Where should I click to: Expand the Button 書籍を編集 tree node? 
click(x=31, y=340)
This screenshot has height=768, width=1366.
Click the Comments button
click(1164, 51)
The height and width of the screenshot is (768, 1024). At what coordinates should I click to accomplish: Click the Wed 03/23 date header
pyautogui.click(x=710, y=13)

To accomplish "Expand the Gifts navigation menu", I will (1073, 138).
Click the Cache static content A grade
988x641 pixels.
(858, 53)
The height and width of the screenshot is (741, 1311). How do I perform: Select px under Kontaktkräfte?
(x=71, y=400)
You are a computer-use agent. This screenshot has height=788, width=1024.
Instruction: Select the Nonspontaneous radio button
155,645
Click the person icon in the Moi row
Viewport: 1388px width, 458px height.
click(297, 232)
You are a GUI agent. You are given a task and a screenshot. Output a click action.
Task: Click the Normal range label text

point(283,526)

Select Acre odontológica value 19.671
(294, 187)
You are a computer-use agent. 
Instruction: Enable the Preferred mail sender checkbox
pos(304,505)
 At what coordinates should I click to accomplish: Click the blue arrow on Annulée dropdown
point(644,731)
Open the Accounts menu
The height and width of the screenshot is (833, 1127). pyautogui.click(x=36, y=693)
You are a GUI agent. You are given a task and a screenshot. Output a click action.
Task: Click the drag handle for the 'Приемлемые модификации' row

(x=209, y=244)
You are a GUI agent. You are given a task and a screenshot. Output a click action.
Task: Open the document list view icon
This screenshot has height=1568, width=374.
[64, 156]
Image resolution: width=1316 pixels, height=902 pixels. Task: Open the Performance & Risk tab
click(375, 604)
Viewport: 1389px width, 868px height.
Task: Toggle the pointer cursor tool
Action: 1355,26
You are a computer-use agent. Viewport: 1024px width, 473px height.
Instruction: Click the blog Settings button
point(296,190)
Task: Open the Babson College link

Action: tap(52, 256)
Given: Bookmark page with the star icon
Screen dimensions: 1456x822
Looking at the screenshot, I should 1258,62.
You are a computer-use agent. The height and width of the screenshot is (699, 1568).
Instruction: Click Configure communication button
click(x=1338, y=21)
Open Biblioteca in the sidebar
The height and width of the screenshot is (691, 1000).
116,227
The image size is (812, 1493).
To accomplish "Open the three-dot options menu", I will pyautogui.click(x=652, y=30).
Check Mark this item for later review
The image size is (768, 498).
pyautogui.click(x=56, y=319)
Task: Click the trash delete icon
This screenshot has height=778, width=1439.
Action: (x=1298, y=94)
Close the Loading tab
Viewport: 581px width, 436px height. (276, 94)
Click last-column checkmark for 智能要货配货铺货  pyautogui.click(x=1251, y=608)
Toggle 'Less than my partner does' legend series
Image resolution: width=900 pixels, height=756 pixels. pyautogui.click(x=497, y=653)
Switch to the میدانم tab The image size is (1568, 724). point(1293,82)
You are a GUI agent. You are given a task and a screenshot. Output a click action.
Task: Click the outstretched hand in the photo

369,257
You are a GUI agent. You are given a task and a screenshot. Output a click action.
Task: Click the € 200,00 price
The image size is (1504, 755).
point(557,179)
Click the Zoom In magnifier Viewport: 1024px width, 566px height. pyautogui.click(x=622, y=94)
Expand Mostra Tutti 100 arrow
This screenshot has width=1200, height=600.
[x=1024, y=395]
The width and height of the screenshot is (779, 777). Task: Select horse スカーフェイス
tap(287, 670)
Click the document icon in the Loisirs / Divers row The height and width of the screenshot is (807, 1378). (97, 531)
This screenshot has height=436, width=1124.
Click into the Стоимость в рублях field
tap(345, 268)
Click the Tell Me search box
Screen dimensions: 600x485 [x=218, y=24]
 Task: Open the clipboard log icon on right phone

========

Task requirements
What you should produce is an exact copy of the records above.

Answer section
Where should I click to: Expand the Button 書籍を編集 tree node? 
click(x=31, y=340)
This screenshot has height=768, width=1366.
Click the Comments button
click(1164, 51)
The height and width of the screenshot is (768, 1024). At what coordinates should I click to accomplish: Click the Wed 03/23 date header
pyautogui.click(x=710, y=13)

To accomplish "Expand the Gifts navigation menu", I will (1073, 138).
Click the Cache static content A grade
988x641 pixels.
(858, 53)
The height and width of the screenshot is (741, 1311). How do I perform: Select px under Kontaktkräfte?
(x=71, y=400)
You are a computer-use agent. This screenshot has height=788, width=1024.
Instruction: Select the Nonspontaneous radio button
155,645
Click the person icon in the Moi row
Viewport: 1388px width, 458px height.
click(297, 232)
You are a GUI agent. You are given a task and a screenshot. Output a click action.
Task: Click the Normal range label text

point(283,526)

Select Acre odontológica value 19.671
(294, 187)
You are a computer-use agent. 
Instruction: Enable the Preferred mail sender checkbox
pos(304,505)
 At what coordinates should I click to accomplish: Click the blue arrow on Annulée dropdown
point(644,731)
Open the Accounts menu
The height and width of the screenshot is (833, 1127). pyautogui.click(x=36, y=693)
You are a GUI agent. You are given a task and a screenshot. Output a click action.
Task: Click the drag handle for the 'Приемлемые модификации' row

(x=209, y=244)
You are a GUI agent. You are given a task and a screenshot. Output a click action.
Task: Open the document list view icon
This screenshot has height=1568, width=374.
[64, 156]
Image resolution: width=1316 pixels, height=902 pixels. Task: Open the Performance & Risk tab
click(375, 604)
Viewport: 1389px width, 868px height.
Task: Toggle the pointer cursor tool
Action: 1355,26
You are a computer-use agent. Viewport: 1024px width, 473px height.
Instruction: Click the blog Settings button
point(296,190)
Task: Open the Babson College link

Action: tap(52, 256)
Given: Bookmark page with the star icon
Screen dimensions: 1456x822
Looking at the screenshot, I should 1258,62.
You are a computer-use agent. The height and width of the screenshot is (699, 1568).
Instruction: Click Configure communication button
click(x=1338, y=21)
Open Biblioteca in the sidebar
The height and width of the screenshot is (691, 1000).
116,227
The image size is (812, 1493).
To accomplish "Open the three-dot options menu", I will pyautogui.click(x=652, y=30).
Check Mark this item for later review
The image size is (768, 498).
pyautogui.click(x=56, y=319)
Task: Click the trash delete icon
This screenshot has height=778, width=1439.
Action: (x=1298, y=94)
Close the Loading tab
Viewport: 581px width, 436px height. (276, 94)
Click last-column checkmark for 智能要货配货铺货  pyautogui.click(x=1251, y=608)
Toggle 'Less than my partner does' legend series
Image resolution: width=900 pixels, height=756 pixels. pyautogui.click(x=497, y=653)
Switch to the میدانم tab The image size is (1568, 724). point(1293,82)
You are a GUI agent. You are given a task and a screenshot. Output a click action.
Task: Click the outstretched hand in the photo

369,257
You are a GUI agent. You are given a task and a screenshot. Output a click action.
Task: Click the € 200,00 price
The image size is (1504, 755).
point(557,179)
Click the Zoom In magnifier Viewport: 1024px width, 566px height. pyautogui.click(x=622, y=94)
Expand Mostra Tutti 100 arrow
This screenshot has width=1200, height=600.
[x=1024, y=395]
The width and height of the screenshot is (779, 777). Task: Select horse スカーフェイス
tap(287, 670)
Click the document icon in the Loisirs / Divers row The height and width of the screenshot is (807, 1378). (97, 531)
This screenshot has height=436, width=1124.
Click into the Стоимость в рублях field
tap(345, 268)
Click the Tell Me search box
Screen dimensions: 600x485 [x=218, y=24]
 Task: Open the clipboard log icon on right phone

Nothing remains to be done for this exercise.